Amazon Web Services (AWS) will invest US$ 50 billion to expand artificial intelligence (AI) and supercomputing capabilities for its U.S. government customers. The multiyear project will begin in 2026, and add 1.3 GW of new AI and high-performance computing capacity across AWS Top Secret, AWS Secret, and AWS GovCloud (US) regions, by building data centers with advanced compute and networking technologies.
In a press release, Amazon said that the initiative will enable government agencies to accelerate discovery and decision-making across government missions. “By integrating simulation and modelling data with AI, agencies can achieve in hours what once took weeks or months through autonomous experimental steering and real-time feedback loops,” said the company.

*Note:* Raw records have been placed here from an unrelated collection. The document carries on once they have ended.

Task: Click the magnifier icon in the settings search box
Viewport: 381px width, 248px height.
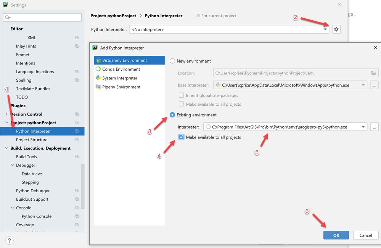Action: (7, 17)
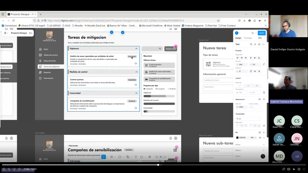The image size is (308, 173).
Task: Collapse the Vigilancia section chevron
Action: (x=136, y=49)
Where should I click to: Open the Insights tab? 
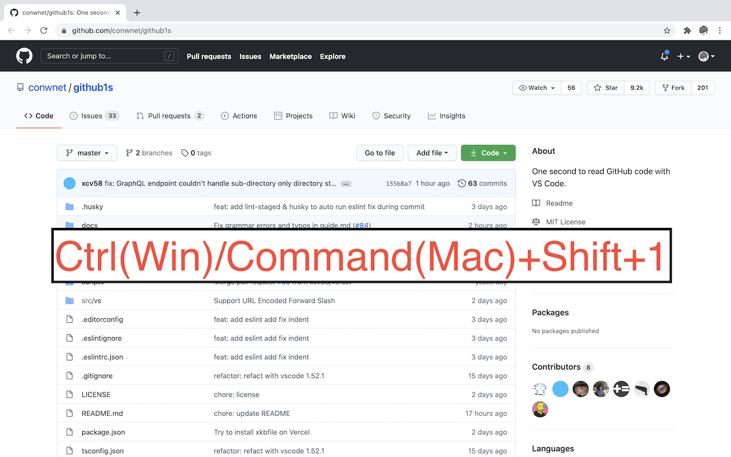coord(447,115)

It further said, “Research teams can process decades of global security data across hundreds of variables in real-time, transforming complex pattern analysis into instantly actionable insights while dramatically reducing massive datasets. Advanced computing can turn formerly fragmented supply chain, infrastructure, and environmental data into a unified picture.”
These capabilities enable agencies to build custom AI applications, accelerate model training, and analyze massive datasets at unprecedented speed.

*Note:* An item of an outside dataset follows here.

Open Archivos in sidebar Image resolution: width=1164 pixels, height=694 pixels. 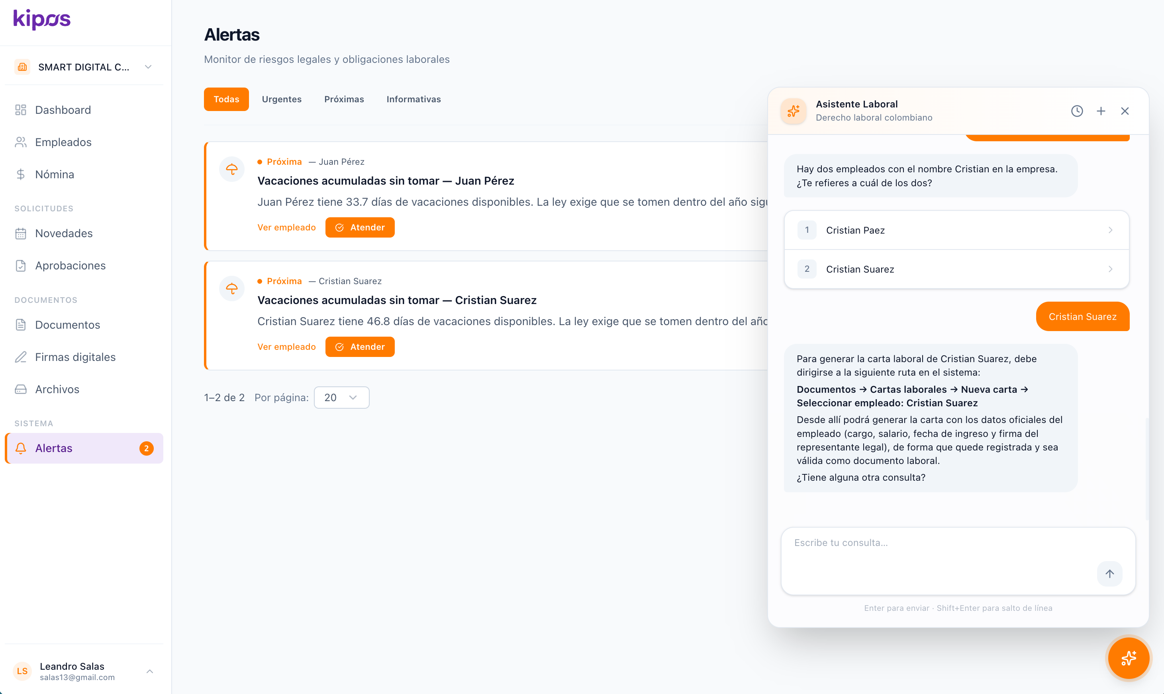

“Our investment in purpose-built government AI and cloud infrastructure will fundamentally transform how federal agencies leverage supercomputing,” said AWS CEO Matt Garman. “We’re giving agencies expanded access to advanced AI capabilities that will enable them to accelerate critical missions from cybersecurity to drug discovery. This investment removes the technology barriers that have held government back and further positions America to lead in the AI era.”

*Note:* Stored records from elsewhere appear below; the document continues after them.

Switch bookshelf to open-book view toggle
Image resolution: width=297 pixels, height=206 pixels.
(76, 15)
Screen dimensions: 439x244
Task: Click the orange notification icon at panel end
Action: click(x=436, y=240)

This investment aims to strengthen critical U.S. missions in national security, scientific research, autonomous systems, cybersecurity, energy innovation, and healthcare. Amazon’s AI Action Plan and other federal priorities focus on securing the U.S.-based AI and cloud leadership.
The announcement reinforces AWS’s longstanding role in U.S. government cloud computing. AWS supports over 11,000 government agencies and has spent over a decade building secure infrastructure across all federal data classifications, including the first GovCloud region in 2011, and the first commercial Top Secret region in 2014.